185 Sanofi does not accept these concerns. It emphasises that a plaintiff seeking an interlocutory injunction must show at least a probability that it will succeed in establishing its right to final relief; Australian Broadcasting Corporation v Lenah Game Meats Pty Ltd [2001] HCA 63; (2001) 208 CLR 199 at [11]. As the injunction sought is referable to the Semglee product, rather than infringement of particular claims, Sanofi submits that the injunction can be sustained at final hearing and, therefore, whether Sanofi succeeds at final hearing on the amended or unamended claims is irrelevant provided that there is a basis for sustaining final relief at the end of the day. Further, Sanofi submits that the proposed amendments provide additional comfort because the amendments are, on their face, narrowing the scope of the claims which could only improve the validity position at final hearing, and because, in their independent expert's view, the Semglee product will still infringe the narrower claims.
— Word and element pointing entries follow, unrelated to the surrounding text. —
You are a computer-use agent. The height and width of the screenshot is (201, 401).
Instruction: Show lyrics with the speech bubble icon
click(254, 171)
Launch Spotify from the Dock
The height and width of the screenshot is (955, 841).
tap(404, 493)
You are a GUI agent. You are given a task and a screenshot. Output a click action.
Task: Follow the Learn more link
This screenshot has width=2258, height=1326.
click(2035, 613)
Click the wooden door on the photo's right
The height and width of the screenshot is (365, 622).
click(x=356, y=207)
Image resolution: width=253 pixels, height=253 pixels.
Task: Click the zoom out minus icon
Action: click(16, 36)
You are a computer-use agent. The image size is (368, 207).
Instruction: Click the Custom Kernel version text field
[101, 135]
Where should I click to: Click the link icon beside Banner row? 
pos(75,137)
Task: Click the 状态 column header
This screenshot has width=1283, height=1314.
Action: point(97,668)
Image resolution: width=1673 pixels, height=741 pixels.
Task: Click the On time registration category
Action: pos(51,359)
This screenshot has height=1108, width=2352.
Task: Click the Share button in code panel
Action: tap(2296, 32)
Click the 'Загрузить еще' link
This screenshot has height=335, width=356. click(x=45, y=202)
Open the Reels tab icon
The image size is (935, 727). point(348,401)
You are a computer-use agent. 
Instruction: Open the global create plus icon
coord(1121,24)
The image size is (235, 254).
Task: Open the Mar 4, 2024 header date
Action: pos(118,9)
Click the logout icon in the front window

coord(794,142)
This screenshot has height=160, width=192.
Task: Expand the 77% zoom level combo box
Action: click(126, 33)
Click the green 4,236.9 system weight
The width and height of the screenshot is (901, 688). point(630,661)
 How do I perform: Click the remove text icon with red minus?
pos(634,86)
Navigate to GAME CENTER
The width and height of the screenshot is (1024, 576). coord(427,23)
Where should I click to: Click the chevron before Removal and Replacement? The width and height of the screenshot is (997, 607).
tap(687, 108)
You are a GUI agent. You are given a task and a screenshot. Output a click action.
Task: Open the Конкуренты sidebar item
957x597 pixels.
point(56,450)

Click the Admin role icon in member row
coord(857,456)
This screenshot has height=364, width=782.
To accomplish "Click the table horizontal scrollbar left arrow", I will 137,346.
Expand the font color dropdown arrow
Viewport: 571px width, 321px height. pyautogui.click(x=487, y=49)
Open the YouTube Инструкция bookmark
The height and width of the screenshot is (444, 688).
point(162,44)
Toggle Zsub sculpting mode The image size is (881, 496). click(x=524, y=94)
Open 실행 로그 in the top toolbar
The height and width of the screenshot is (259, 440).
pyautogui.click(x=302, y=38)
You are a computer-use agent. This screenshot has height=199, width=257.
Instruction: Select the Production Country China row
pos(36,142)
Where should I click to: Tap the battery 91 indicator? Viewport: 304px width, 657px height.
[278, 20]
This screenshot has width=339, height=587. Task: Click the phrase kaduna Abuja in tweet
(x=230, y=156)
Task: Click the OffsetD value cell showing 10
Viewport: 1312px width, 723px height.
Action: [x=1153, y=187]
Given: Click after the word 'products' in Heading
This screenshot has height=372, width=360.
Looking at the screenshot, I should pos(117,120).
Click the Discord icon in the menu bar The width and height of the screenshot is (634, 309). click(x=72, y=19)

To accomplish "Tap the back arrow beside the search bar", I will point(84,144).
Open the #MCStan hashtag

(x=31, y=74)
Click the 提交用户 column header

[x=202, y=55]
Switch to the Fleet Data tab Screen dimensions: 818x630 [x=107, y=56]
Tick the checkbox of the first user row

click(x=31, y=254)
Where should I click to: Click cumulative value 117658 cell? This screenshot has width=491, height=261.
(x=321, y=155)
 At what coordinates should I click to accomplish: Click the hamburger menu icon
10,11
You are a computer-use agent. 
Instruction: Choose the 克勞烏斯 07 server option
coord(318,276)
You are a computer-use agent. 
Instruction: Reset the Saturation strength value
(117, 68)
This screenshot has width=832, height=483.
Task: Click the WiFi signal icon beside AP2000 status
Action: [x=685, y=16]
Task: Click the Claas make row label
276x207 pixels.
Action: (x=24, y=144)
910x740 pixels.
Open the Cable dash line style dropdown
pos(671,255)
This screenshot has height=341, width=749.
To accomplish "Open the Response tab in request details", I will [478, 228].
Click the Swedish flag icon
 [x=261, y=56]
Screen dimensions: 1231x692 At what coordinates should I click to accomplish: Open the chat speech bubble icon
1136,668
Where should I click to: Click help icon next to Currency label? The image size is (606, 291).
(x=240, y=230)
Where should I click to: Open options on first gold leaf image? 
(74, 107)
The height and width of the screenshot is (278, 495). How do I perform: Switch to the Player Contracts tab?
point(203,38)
That of course, provides no "comfort" in a legal sense, because, as Sanofi accepts, the application for interlocutory relief is to be determined having regard to the scope of Sanofi's present monopoly rights as conferred by the Patent, rather than potential rights in the event that it prosecutes its amendment application to conclusion and is permitted to amend; see Interpharma at [33].
186 In the alternative, Sanofi posits possible solutions, namely:
(1) Alphapharm could make a claim on the undertaking as to damages in due course if it wishes to contend that the fact that the unamended claims were invalid meant the interlocutory injunction was wrongly granted, which could be considered by the Court at that stage if the Court considered it a legitimate argument.
(2) The grant of the interlocutory relief could be made conditional on the amendment application being dealt with at the final hearing, which would enable the unamended claims to remain in place and their validity to be determined.
(3) The grant of the interlocutory relief could be made conditional on the unamended version of claim 1 being retained, with the addition of a further dependent claim having the additional feature sought by the amendment application, so as to enable Alphapharm to test the validity of the unamended claim at final hearing.
(4) That the interlocutory injunction orders be revisited upon the granting of the amendment application.
187 It is not necessary for me to resolve these matters in light of the conclusion that I have reached that the interlocutory injunction be refused. However, in my view, the present case is distinguishable from Molnlycke where there was an unequivocal abandonment on the part of the applicant for interlocutory relief of the claims in their unamended form; Molnlycke at 491. Sanofi does not abandon its present claims. Furthermore, one or other of options (2) - (4) could provide solutions to the question of the entitlement of Alphapharm to relief on the basis of its undertaking as to damages.